Results from a new study by the Insurance Institute for Highway Safety (IIHS) show that new lane departure systems help prevent accidents. More and more new cars are built with these systems, although sometimes only as options.
The research organization reports:
Results of the new study indicate that lane departure warning lowers rates of single-vehicle, sideswipe and head-on crashes of all severities by 11 percent and lowers the rates of injury crashes of the same types by 21 percent. That means that if all passenger vehicles had been equipped with lane departure warning, nearly 85,000 police-reported crashes and more than 55,000 injuries would have been prevented in 2015.
The option many car companies have to include the technology is not cheap. Chevy charges $1,275 for a set of options called its “Premium Confidence Package” that can be added to its Impala sedan. This includes adaptive cruise control, a forward collision warning, lane departure warnings and special tires. The Mercedes C300 offers an option called “Premium Driver Assistance” for $3,300. This includes lane departure technology, blind spot assistance, speed limit assistance and pedestrian and cross-traffic warnings.
Jessica Cicchino, IIHS vice president for research, said:
This is the first evidence that lane departure warning is working to prevent crashes of passenger vehicles on U.S. roads. Given the large number of fatal crashes that involve unintentional lane departures, technology aimed at preventing them has the potential to save a lot of lives.
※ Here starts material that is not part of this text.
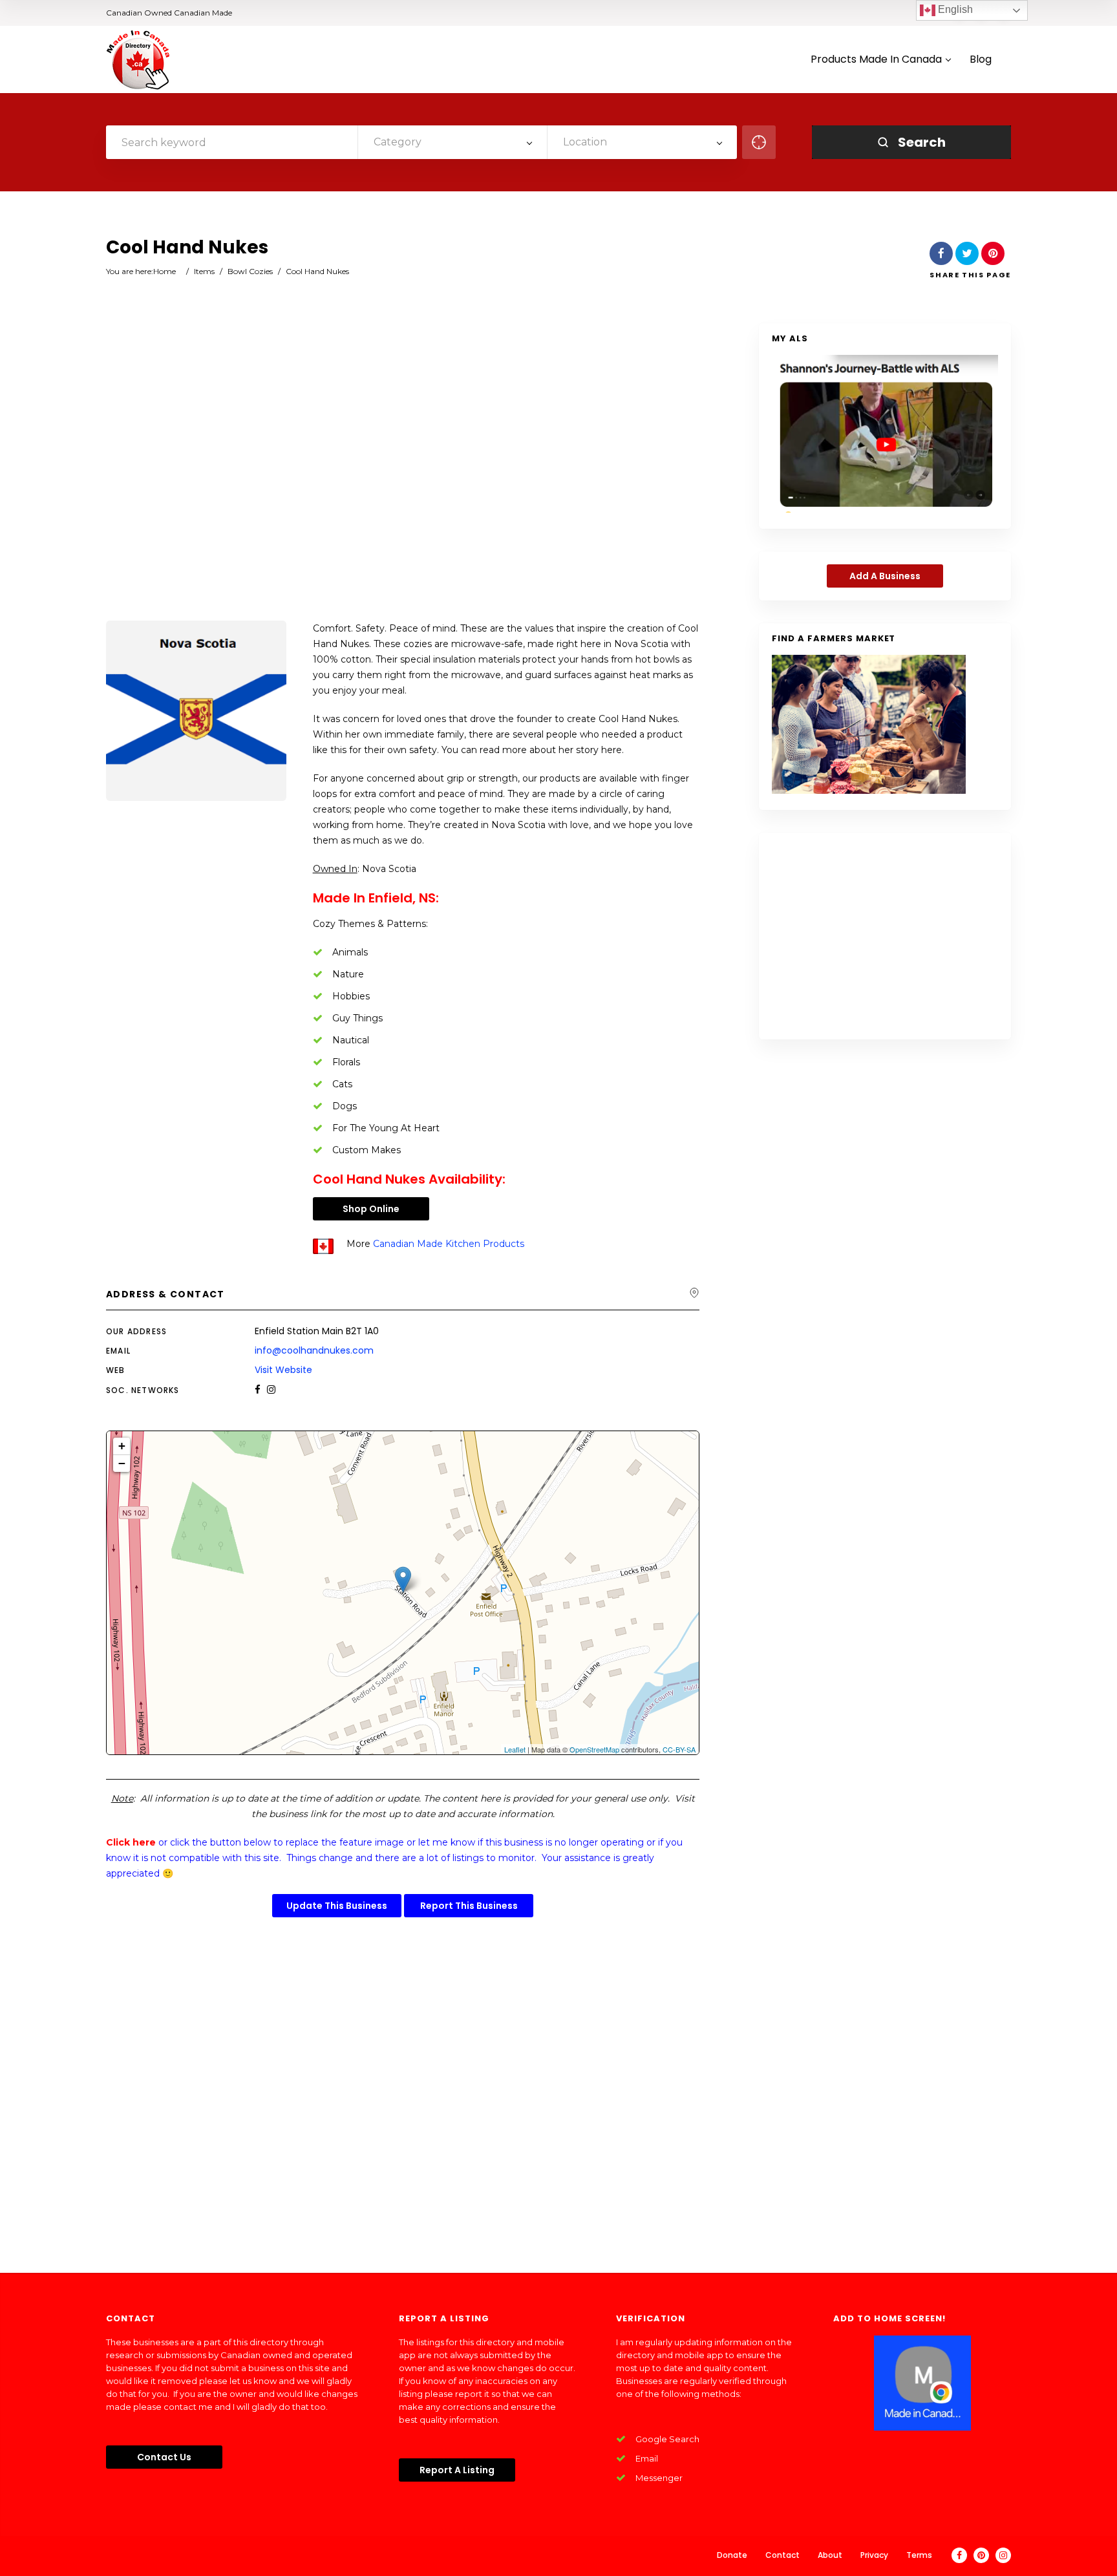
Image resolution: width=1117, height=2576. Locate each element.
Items (204, 271)
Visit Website (283, 1369)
Models tested came from General Motors, Honda, Mazda, Mercedes-Benz, Subaru and Volvo.
Among the issues the study may raise is whether these technologies will become standard equipment on cars, and not expensive add-ons. This eventually would put it in the category of seat belts and antilock brakes. Given the number of lives that could be potentially saved, it would be a shame if all cars did not carry the technology.